Segundo o levantamento, foram registradas 1.033 ocorrências ao longo do ano, sendo 490 acidentes e 543 incidentes, o que representa uma média de quase três registros por dia. Embora a maioria não tenha causado danos graves, o número representa um aumento em relação aos dois anos anteriores, com destaque para julho como o mês com maior incidência, com 103 ocorrências, e outubro com o menor, registrando 65 casos. A faixa horária mais crítica foi das 14h às 16h, concentrando o maior número de registros.
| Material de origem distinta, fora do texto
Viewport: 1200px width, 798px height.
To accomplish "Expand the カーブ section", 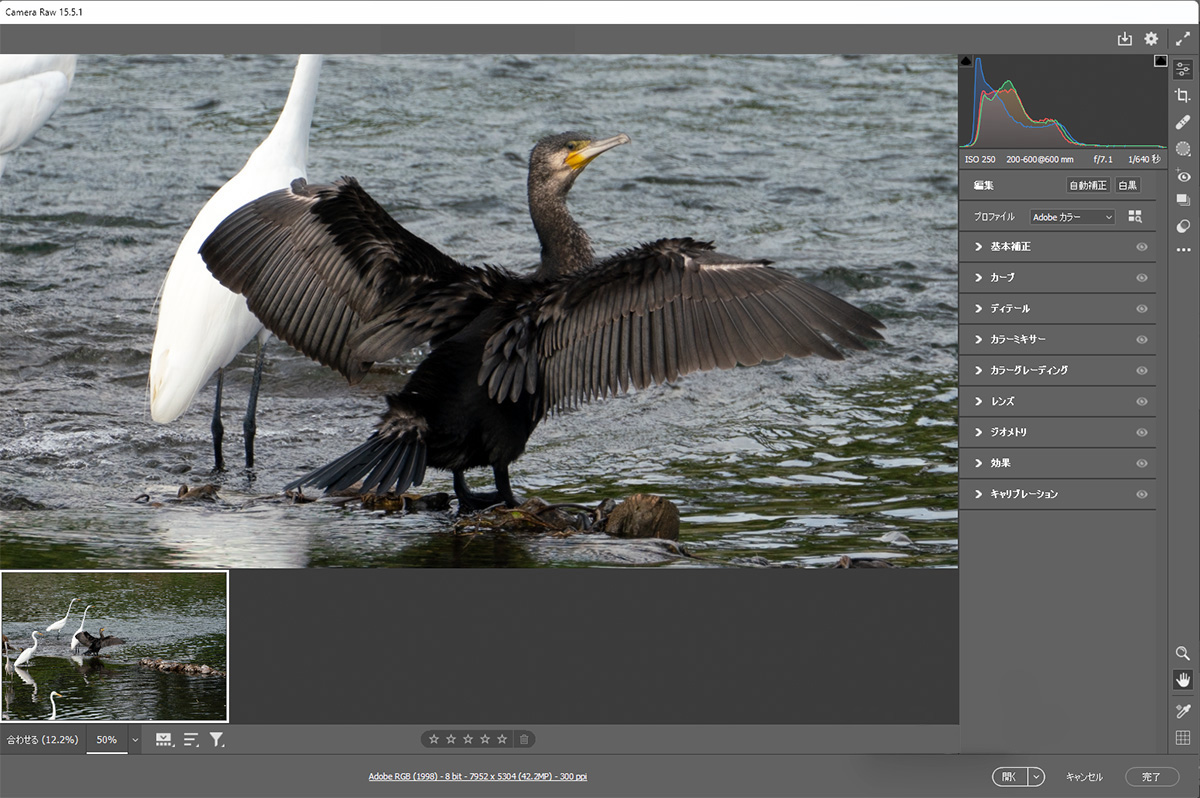I will (x=1002, y=277).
A publicação reúne informações de diversas fontes, como o Comando de Policiamento Rodoviário, a Agência de Transporte do Estado de São Paulo (ARTESP), a Companhia Ambiental do Estado de São Paulo (CETESB) e o serviço PRO-QUÍMICA. “A consolidação desses dados é fundamental para orientar a tomada de decisões no setor e nosso objetivo é fomentar uma cultura de segurança robusta, permanente e transversal em todas as etapas do transporte. Cada dado apresentado no relatório deve servir como base para ações preventivas mais eficazes”, relata Oswaldo Caixeta, presidente da ABTLP.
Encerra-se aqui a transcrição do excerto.